Cheat Sheet: The Royal Couple in NYC, Picasso Theft, and What’s Wrong With Art Fairs
The top art news stories from December 8–12.
artnet News columnist Christian Viveros-Fauné explores the question that was on everyone’s mind this year in Miami: have art fairs completely destroyed art? Similarly: who exactly is it that’s buying all this stuff? Viveros-Fauné also posits that regardless of your opinion on the merits of fairs, it is undeniable they have spawned a new kind of “art fair art” that’s high in flash and low in substance.
Andrew Shannon, an Irish “thug” who punched a Claude Monet painting worth $10 million in June 2012 has been sentenced to five years in prison. In court, Shannon claimed that he “felt faint” and fell into the painting, but footage from a security camera shows otherwise. He has been called a “big threat to society.”
Amid the blinding glitz of Miami Art Week, a thief managed to steal a small silver Picasso plate from Leslie Smith Gallery’s booth at Art Miami. The work, which is part of a 20-piece series, is worth an estimated $85,000. Gallery owner David Smith mused that though he’s been doing art shows all his life, he’s never seen anything get stolen before. But as fair-going becomes more mainstream and fairs continue to employ relatively lax security measures, we have to wonder if this isn’t about to become an unfortunate trend.

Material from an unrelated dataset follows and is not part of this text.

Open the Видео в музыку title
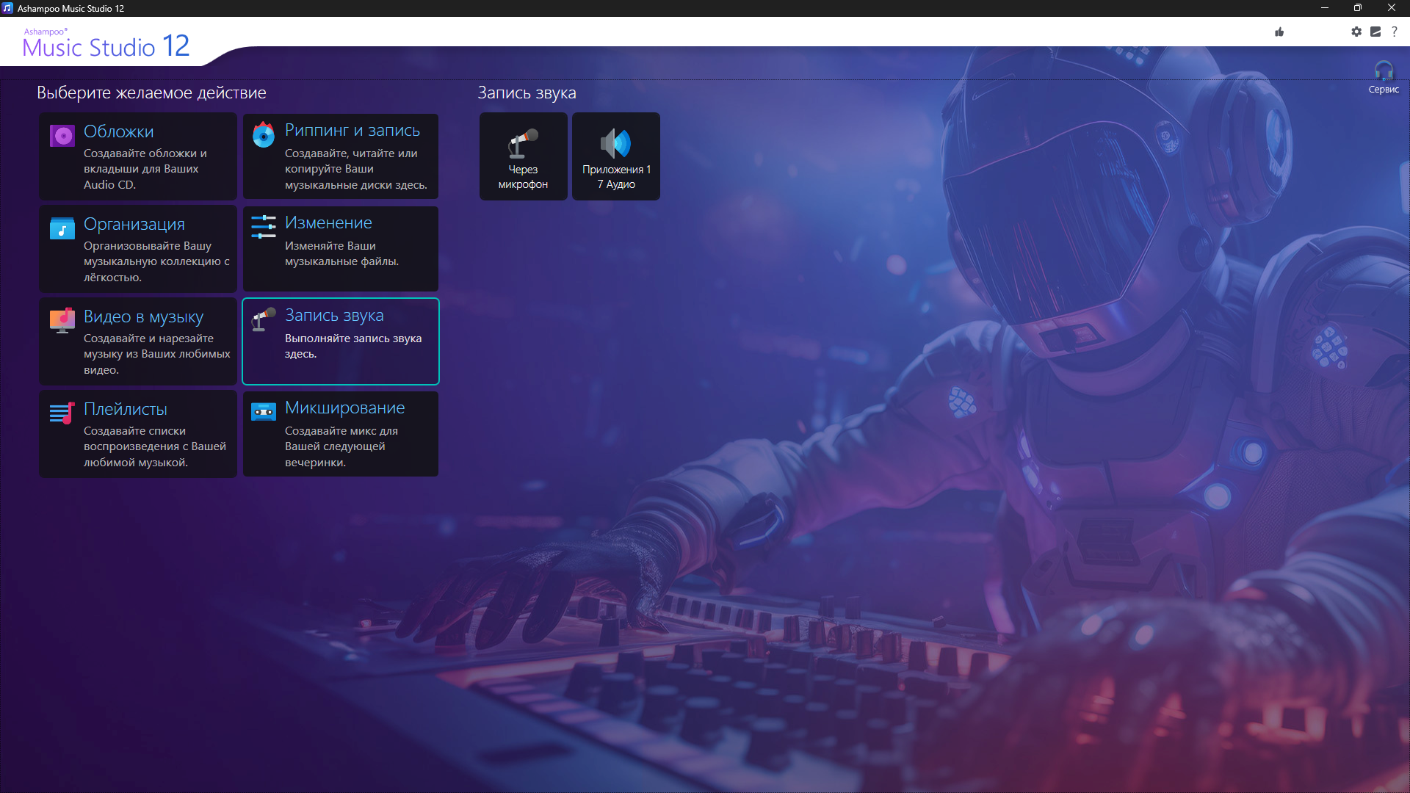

In November, Georgia O’Keeffe’s painting Jimson Weed/White Flower No. 1 (1932) sold at Sotheby’s for $44.4 million, tripling its high estimate and making it the most expensive painting by a female artist sold at auction. Want to know which other female artists have fetched the highest prices? We’ve got the top 10.
THE ROYAL TREATMENT
On the last night of Prince William and Kate Middleton’s whirlwind New York trip, they attended a $10,000 dinner at the Met in honor of their alma mater. The celebration took place in the large room housing the Temple of Dendur, and included VIPs like Anna Wintour, Princess Eugenie, Mary-Kate Olsen, and Olivier Sarkozy. Ahh, to be royal.